■ **INFORMATION**
━━━━

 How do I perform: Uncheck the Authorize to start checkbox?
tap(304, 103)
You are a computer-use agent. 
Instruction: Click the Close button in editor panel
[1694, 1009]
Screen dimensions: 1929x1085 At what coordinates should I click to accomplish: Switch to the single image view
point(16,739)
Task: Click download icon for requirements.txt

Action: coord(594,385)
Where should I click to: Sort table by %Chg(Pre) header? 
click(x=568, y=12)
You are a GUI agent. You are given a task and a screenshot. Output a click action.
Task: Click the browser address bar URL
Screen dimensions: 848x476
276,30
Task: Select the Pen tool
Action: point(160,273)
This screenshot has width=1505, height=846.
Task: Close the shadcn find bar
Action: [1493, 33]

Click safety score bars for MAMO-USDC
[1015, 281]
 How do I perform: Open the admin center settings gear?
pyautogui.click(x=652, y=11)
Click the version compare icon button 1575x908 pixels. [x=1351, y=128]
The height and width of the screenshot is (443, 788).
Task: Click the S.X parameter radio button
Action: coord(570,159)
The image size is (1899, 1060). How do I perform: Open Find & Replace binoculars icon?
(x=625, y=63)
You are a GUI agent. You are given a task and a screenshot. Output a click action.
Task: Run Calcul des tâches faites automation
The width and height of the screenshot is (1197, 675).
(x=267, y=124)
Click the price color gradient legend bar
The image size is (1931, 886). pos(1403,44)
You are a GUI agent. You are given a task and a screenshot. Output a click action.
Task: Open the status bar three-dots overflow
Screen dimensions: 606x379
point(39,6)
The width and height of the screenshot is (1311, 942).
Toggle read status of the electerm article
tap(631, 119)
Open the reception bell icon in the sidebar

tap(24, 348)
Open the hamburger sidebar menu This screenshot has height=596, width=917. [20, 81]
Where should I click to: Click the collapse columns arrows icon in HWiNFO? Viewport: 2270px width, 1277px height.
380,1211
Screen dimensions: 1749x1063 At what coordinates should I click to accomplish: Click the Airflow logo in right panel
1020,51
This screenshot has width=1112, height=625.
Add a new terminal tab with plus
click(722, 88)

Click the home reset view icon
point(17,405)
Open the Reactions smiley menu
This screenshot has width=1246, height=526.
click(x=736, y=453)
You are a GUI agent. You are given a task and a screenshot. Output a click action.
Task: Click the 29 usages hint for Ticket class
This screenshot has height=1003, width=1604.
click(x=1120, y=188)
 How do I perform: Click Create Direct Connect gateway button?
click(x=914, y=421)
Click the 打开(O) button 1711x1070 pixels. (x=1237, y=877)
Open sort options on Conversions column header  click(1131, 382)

━━━━

■ **GOAL OF THE EXERCISE**
The data must be given again in full. Keep every line identical.

■ **WRITTEN RESPONSE**
 How do I perform: Uncheck the Authorize to start checkbox?
tap(304, 103)
You are a computer-use agent. 
Instruction: Click the Close button in editor panel
[1694, 1009]
Screen dimensions: 1929x1085 At what coordinates should I click to accomplish: Switch to the single image view
point(16,739)
Task: Click download icon for requirements.txt

Action: coord(594,385)
Where should I click to: Sort table by %Chg(Pre) header? 
click(x=568, y=12)
You are a GUI agent. You are given a task and a screenshot. Output a click action.
Task: Click the browser address bar URL
Screen dimensions: 848x476
276,30
Task: Select the Pen tool
Action: point(160,273)
This screenshot has width=1505, height=846.
Task: Close the shadcn find bar
Action: [1493, 33]

Click safety score bars for MAMO-USDC
[1015, 281]
 How do I perform: Open the admin center settings gear?
pyautogui.click(x=652, y=11)
Click the version compare icon button 1575x908 pixels. [x=1351, y=128]
The height and width of the screenshot is (443, 788).
Task: Click the S.X parameter radio button
Action: coord(570,159)
The image size is (1899, 1060). How do I perform: Open Find & Replace binoculars icon?
(x=625, y=63)
You are a GUI agent. You are given a task and a screenshot. Output a click action.
Task: Run Calcul des tâches faites automation
The width and height of the screenshot is (1197, 675).
(x=267, y=124)
Click the price color gradient legend bar
The image size is (1931, 886). pos(1403,44)
You are a GUI agent. You are given a task and a screenshot. Output a click action.
Task: Open the status bar three-dots overflow
Screen dimensions: 606x379
point(39,6)
The width and height of the screenshot is (1311, 942).
Toggle read status of the electerm article
tap(631, 119)
Open the reception bell icon in the sidebar

tap(24, 348)
Open the hamburger sidebar menu This screenshot has height=596, width=917. [20, 81]
Where should I click to: Click the collapse columns arrows icon in HWiNFO? Viewport: 2270px width, 1277px height.
380,1211
Screen dimensions: 1749x1063 At what coordinates should I click to accomplish: Click the Airflow logo in right panel
1020,51
This screenshot has width=1112, height=625.
Add a new terminal tab with plus
click(722, 88)

Click the home reset view icon
point(17,405)
Open the Reactions smiley menu
This screenshot has width=1246, height=526.
click(x=736, y=453)
You are a GUI agent. You are given a task and a screenshot. Output a click action.
Task: Click the 29 usages hint for Ticket class
This screenshot has height=1003, width=1604.
click(x=1120, y=188)
 How do I perform: Click Create Direct Connect gateway button?
click(x=914, y=421)
Click the 打开(O) button 1711x1070 pixels. (x=1237, y=877)
Open sort options on Conversions column header  click(1131, 382)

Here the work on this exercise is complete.